Gorontalo, Mediaperkebunan.id
Tanaman kelapa untuk menghasilkan satu mayang perlu waktu 80 bulan. Manggar mulai kecil sampai muncul 44 bulan, kemudian dalam bentuk penuh 24 bulan dan pematangan 12 bulan. Jadi perlu waktu sampai 7 tahun. Panjangnya waktu yang diperlukan untuk berbuah membuat tanaman ini sangat rentan terhadap perubahan iklim. Rusthamrin Haris Akuba, Pakar Kelapa dari Politeknik Gorontalo menyatakan hal ini.
Perubahan iklim berbicara soal kenaikan suhu 2 derajat Celsius, jadi yang biasanya suhu 29-30 derajat Celsius sekarang jadi 31-32 derajat Celsius. Dalam simulasi yang dilakukan di India setiap kenaikan suhu 2 derajat Celsius akan menurunkan produksi sampai 20%. Perubahan iklim juga meningkatkan konsentrasi CO2 di udara. Diperkirakan akan bagus bagi tanaman karena semakin banyak karbon diserap sehingga produksi buah bisa naik sampai 10%.
Kenyataanya tidak demikian. Proses fotosintesis juga selain dipengaruhi oleh konsentrasi karbon juga suhu. Kenaikan suhu 2 derajat C membuat stomata tertutup sehingga manfaat kenaikan konsentrasi karbon ditutup oleh kenaikan suhu.

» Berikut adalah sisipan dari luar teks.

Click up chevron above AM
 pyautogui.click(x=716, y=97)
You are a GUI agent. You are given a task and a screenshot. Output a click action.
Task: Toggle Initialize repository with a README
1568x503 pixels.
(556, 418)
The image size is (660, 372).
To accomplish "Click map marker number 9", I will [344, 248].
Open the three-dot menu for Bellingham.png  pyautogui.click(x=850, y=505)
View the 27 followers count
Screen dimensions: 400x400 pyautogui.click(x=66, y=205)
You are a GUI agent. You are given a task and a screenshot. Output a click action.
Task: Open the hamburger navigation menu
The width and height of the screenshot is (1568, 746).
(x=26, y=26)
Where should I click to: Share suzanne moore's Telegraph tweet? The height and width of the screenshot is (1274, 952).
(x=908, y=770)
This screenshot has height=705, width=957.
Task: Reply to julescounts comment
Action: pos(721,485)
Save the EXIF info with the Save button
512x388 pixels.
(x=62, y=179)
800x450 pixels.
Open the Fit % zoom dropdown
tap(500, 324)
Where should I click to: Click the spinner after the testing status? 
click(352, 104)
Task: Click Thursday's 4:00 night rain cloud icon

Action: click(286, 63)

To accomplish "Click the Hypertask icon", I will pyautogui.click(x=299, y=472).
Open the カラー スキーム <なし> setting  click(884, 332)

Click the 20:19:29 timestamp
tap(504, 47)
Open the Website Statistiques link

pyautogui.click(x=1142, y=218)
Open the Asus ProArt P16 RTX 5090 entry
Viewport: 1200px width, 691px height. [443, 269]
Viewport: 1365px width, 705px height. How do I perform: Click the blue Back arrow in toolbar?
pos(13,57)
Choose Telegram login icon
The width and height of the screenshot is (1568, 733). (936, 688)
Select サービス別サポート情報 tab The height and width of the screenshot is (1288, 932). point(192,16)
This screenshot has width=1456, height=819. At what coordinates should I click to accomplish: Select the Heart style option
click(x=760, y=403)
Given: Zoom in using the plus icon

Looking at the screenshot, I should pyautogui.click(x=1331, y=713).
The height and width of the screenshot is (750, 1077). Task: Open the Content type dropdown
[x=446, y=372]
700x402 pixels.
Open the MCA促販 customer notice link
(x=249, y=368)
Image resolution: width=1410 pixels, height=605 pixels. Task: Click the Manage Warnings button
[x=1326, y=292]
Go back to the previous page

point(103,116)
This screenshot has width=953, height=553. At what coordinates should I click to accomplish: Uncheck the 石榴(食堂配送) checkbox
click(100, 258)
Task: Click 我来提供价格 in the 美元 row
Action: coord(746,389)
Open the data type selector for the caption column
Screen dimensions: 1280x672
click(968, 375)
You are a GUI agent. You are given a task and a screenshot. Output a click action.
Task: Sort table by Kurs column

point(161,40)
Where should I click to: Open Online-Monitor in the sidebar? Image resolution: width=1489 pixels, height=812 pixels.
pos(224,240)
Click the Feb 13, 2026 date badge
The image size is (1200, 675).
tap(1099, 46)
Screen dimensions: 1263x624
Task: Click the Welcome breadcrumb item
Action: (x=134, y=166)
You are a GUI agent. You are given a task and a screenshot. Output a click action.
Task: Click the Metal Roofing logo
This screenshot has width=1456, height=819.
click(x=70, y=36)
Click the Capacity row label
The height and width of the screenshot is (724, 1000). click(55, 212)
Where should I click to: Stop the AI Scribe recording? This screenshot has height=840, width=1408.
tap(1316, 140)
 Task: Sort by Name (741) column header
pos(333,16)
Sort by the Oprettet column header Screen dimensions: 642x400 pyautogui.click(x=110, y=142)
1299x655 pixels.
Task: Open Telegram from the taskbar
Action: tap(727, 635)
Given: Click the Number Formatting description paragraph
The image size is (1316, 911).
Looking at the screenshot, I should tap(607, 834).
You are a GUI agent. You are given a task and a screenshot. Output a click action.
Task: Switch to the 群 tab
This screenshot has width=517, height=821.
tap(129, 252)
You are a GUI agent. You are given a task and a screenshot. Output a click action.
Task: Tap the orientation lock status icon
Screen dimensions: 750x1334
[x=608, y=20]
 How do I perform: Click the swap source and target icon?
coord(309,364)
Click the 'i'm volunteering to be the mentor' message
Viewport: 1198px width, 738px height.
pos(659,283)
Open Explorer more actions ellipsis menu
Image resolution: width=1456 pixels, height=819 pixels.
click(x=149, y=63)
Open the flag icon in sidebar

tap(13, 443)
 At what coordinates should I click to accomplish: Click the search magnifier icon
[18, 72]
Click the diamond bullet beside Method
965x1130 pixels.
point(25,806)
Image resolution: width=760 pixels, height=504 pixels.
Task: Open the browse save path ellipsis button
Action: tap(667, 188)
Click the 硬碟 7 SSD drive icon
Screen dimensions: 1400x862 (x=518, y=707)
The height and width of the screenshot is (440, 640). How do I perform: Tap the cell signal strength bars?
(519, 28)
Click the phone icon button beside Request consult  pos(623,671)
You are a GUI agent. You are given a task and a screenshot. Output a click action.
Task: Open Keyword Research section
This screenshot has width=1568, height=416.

Perubahan iklim yang dirasakan sekarang adalah curah hujan semakin tidak bisa diduga. Musim hujan yang seharusnya bulan November tetapi sudah terjadi bulan Oktober. Terjadi perbedaan yang jelas antara musim hujan dan kemarau.
Kelapa adalah tanaman yang butuh air merata sepanjang tahun. Satu pohon butuh 140-160 ml/hari dan harus selalu tersedia. Curah hujan minimal kebun kelapa adalah 100 ml perbulan. Masalahnya sekarang pada musim kemarau sering tidak ada hujan sama sekali tetapi kemudian hujan setelahnya tinggi sekali sampai terjadi banjir sehingga penyerapan air juga tidak efektif. Dampaknya setelah 3 bulan kemarau maka 12 bulan kemudian produksi turun 10-20%.
Pengamatan sejak tahun 1982 di Kebun Percobaan Mapanget Manado bila musim kemarau 3 bulan maka 12 bulan sesudahnya produksi turun 10-20%. Demikian juga di Gorontalo sekarang kalau sudah kena kemarau panjang maka tahun berikutnya kelapa yang biasanya menghasilkan 60 butir/pohon/tahun tinggal 30 butir bahkan 15 butir.
Mitigasi dan adaptasi terhadap perubahan iklim adalah manajemen tanah, air dan konservasi Di India hal yang dilakukan adalah membuat irigasi tetes. “Tetapi di Indonesia saat ini sepertinya tidak mungkin. Memberi pupuk saja mereka tidak pernah apalagi membuat irigasi tetes,” katanya.
Cara yang ditempuh adalah kearifan tradisional yaitu dengan menimbun sabut kelapa 1,5 meter dari pokok utama dua lapisan untuk menjaga kelembaban tanah. Pupuk kimia juga jangan digunakan sebab akan membuat tanah semakin kering tetapi cukup diberi garam dapur saja.
Sedang di daerah pasang surut seperti sentra kelapa Inhil, Rusthamrin tidak terlalu kuatir. Di daerah ini air selalu tersedia setiap saat sehingga tinggal diatur tinggi muka airnya saja.
Rencana pemerintah untuk mengembangkan kelapa di daerah baru juga harus benar-benar memperhatikan masalah iklim. “Contohnya di Gorontalo pernah ditanam kelapa hibrida tetapi mati semua karena iklimnya tidak coco. Kelapa hibdrida butuh air banyak sepanjang tahun. Sekarang ada rencana peremaaan kelapa 5000 ha masalah iklim ini harus diperhatikan. Perhatikan varietas yang digunakan dan ketersediaan airnya, jangan dikembangkan saja tanpa melihat situasi,” kata Rusthamrin.